→ **Directions**
Find the line in the entries below that contains "Task: Collapse the". Repeat it exactly, and every line after it through the line that contains "Click the Percent".
● ● ● ●
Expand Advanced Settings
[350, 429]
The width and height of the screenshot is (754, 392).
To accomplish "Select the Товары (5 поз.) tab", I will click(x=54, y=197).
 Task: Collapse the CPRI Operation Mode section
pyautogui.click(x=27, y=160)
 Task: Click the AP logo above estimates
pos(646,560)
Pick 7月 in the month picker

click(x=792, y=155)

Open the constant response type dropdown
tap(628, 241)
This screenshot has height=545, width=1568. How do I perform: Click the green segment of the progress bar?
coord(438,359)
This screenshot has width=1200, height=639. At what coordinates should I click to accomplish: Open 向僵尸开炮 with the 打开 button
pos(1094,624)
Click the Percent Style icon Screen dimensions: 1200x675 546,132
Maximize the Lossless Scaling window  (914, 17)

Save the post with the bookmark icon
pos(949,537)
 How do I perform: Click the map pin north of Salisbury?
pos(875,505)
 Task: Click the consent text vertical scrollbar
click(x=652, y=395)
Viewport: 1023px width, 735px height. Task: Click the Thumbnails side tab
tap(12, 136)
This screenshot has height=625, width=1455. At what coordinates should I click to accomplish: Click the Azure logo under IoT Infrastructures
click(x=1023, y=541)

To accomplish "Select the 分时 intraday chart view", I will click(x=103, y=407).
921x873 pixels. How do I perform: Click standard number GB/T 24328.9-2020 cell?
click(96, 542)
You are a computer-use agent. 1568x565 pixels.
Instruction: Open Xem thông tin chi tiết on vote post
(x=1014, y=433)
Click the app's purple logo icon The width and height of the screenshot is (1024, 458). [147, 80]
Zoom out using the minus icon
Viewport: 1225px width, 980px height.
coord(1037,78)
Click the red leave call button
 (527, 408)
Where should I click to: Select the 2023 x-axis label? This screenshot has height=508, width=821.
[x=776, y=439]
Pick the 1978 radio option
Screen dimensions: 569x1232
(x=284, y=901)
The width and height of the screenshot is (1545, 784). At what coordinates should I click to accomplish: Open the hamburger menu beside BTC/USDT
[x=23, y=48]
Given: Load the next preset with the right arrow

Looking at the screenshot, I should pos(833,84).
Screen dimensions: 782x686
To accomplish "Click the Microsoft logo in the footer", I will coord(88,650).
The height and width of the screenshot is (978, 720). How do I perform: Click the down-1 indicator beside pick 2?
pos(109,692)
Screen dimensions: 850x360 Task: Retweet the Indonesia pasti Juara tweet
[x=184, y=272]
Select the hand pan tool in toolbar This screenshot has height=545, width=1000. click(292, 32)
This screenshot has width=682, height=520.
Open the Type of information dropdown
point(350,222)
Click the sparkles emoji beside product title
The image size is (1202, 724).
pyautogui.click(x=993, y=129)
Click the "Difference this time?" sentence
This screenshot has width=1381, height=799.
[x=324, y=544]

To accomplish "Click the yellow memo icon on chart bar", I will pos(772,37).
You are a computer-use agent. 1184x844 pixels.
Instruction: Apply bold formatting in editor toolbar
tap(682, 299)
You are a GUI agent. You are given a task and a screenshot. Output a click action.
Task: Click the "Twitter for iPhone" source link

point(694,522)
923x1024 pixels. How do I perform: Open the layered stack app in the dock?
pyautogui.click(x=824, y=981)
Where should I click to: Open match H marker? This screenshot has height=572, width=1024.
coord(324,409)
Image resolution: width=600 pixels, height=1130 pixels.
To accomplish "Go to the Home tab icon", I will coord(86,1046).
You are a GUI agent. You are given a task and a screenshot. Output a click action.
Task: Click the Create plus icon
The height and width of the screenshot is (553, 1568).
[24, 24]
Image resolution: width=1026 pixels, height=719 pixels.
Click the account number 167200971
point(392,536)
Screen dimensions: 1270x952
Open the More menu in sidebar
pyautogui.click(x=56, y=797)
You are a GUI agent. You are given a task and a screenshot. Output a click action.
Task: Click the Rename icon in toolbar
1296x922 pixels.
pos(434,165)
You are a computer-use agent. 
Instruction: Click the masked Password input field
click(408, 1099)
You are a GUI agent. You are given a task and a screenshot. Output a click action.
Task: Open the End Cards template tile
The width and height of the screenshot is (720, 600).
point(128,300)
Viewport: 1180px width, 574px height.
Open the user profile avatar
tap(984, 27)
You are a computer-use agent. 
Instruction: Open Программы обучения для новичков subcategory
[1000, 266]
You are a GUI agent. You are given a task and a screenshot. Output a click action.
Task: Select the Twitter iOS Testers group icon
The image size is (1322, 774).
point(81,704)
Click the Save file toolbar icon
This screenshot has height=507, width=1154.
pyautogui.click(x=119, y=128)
● ● ● ●
→ **Task answer**
 Task: Collapse the CPRI Operation Mode section
pyautogui.click(x=27, y=160)
 Task: Click the AP logo above estimates
pos(646,560)
Pick 7月 in the month picker

click(x=792, y=155)

Open the constant response type dropdown
tap(628, 241)
This screenshot has height=545, width=1568. How do I perform: Click the green segment of the progress bar?
coord(438,359)
This screenshot has width=1200, height=639. At what coordinates should I click to accomplish: Open 向僵尸开炮 with the 打开 button
pos(1094,624)
Click the Percent Style icon Screen dimensions: 1200x675 546,132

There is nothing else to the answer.